CN207214129U - A kind of igniter fire frequency target test device - Google Patents

Abstract

The utility model discloses a kind of igniter fire frequency target test device,Include shell,The shell is arranged at the voltage induced element near ignition electrode,The voltage induced element is connected with the spark rate waveform changing circuit for detecting igniter spark rate and making spark rate waveform be converted to square wave,The spark rate waveform changing circuit be connected with for calculate spark rate waveform changing circuit square wave frequency and judge square wave frequency whether the CPU detection process circuits in igniter fire frequency scope up to standard,The CPU detection process circuit is connected with for prompting igniter fire frequency cue circuit whether up to standard,Igniter discharge voltage is caught by voltage induced element senses,And it is depressured by partial pressure,Signal isolation,Square-wave signal is exported after waveform conversion,Pass through CPU detection process circuit counting igniter fire frequencies,Judge whether spark rate is up to standard and shown by digital screen display circuit.

Description

A kind of igniter fire frequency target test device

[technical field]

It the utility model is related to a kind of igniter fire frequency target test device.

[background technology]

Igniter fire underfrequency or it is too high when, do not comply with the technical requirements of igniter fire frequency.But use at present In the device of test household electrical appliance kitchen range high-tension ignition frequency, its test circuit poor anti jamming capability and unstable so that test Spark rate it is inaccurate, the shortcomings of easily producing erroneous judgement.

[utility model content]

The utility model overcomes the deficiency of above-mentioned technology, there is provided a kind of igniter fire frequency target test device, Igniter discharge voltage is caught by voltage induced element senses, and is depressured by partial pressure, exported after the conversion of signal isolation, waveform Square-wave signal, by CPU detection process circuit counting igniter fire frequencies, judge whether spark rate is up to standard and passes through number Screen display circuit is shown.

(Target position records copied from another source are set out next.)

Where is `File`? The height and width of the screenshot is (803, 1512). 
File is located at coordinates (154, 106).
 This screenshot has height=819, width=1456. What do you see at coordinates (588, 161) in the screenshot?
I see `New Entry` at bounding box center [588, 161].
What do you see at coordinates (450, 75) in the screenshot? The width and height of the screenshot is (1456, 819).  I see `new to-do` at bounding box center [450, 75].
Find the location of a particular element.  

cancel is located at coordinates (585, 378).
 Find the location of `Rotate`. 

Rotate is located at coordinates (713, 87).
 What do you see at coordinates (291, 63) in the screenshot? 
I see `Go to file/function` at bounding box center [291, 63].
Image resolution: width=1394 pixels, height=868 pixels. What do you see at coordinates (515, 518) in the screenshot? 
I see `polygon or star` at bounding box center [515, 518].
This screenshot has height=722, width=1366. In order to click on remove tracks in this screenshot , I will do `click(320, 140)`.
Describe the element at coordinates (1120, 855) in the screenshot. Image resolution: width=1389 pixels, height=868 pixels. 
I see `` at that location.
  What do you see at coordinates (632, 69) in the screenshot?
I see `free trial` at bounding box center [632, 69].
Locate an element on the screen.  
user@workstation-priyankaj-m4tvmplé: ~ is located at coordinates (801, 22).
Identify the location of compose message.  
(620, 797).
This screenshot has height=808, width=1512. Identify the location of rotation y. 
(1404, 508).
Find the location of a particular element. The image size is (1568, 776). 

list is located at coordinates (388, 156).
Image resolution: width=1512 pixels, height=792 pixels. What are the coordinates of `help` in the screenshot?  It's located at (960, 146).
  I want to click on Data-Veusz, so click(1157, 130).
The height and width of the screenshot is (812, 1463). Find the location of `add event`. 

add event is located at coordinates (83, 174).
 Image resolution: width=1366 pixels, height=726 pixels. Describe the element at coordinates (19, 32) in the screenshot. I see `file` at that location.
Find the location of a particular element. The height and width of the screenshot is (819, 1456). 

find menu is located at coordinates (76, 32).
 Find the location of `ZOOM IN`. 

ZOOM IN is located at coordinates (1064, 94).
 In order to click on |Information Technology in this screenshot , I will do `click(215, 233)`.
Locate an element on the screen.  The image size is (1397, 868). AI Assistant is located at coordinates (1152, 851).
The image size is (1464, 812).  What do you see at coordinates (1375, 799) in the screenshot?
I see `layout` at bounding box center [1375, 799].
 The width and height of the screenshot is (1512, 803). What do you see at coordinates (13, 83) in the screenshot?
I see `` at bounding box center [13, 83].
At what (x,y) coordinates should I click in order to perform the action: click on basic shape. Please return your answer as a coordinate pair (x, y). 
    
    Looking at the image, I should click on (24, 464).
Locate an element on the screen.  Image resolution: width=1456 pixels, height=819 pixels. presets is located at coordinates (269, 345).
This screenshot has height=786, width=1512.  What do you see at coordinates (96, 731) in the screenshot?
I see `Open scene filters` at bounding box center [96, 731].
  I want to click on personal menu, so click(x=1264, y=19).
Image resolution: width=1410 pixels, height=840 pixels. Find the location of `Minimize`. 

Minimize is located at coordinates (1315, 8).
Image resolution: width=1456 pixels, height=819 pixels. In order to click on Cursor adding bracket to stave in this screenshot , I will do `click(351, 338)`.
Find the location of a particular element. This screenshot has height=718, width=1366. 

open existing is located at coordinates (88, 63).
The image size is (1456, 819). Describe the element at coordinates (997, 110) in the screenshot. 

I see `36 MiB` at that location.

To achieve the above object, the utility model employs following technical proposal：

A kind of igniter fire frequency target test device, includes shell 1, and the shell 1 is arranged at igniting Voltage induced element 2 near pin, the voltage induced element 2 are connected with for detecting igniter spark rate and making igniting frequency Rate waveform is converted to the spark rate waveform changing circuit 3 of square wave, and the spark rate waveform changing circuit 3 is connected with based on Calculate the square wave frequency of spark rate waveform changing circuit 3 and judge square wave frequency whether in igniter fire frequency scope up to standard CPU detection process circuit 4, the CPU detection process circuit 4 are connected with for prompting whether igniter fire frequency is up to standard to carry Show circuit 5.

The spark rate waveform changing circuit 3 includes and divided described in the division module 31 being connected with voltage induced element 2 Die block 31 has been sequentially connected with signal isolation module 32, waveform modular converter 33.

The voltage induced element 2 is provided with conductive pin.

Between the distance between described conductive pin and ignition electrode are 2 millimeters to 12 millimeters.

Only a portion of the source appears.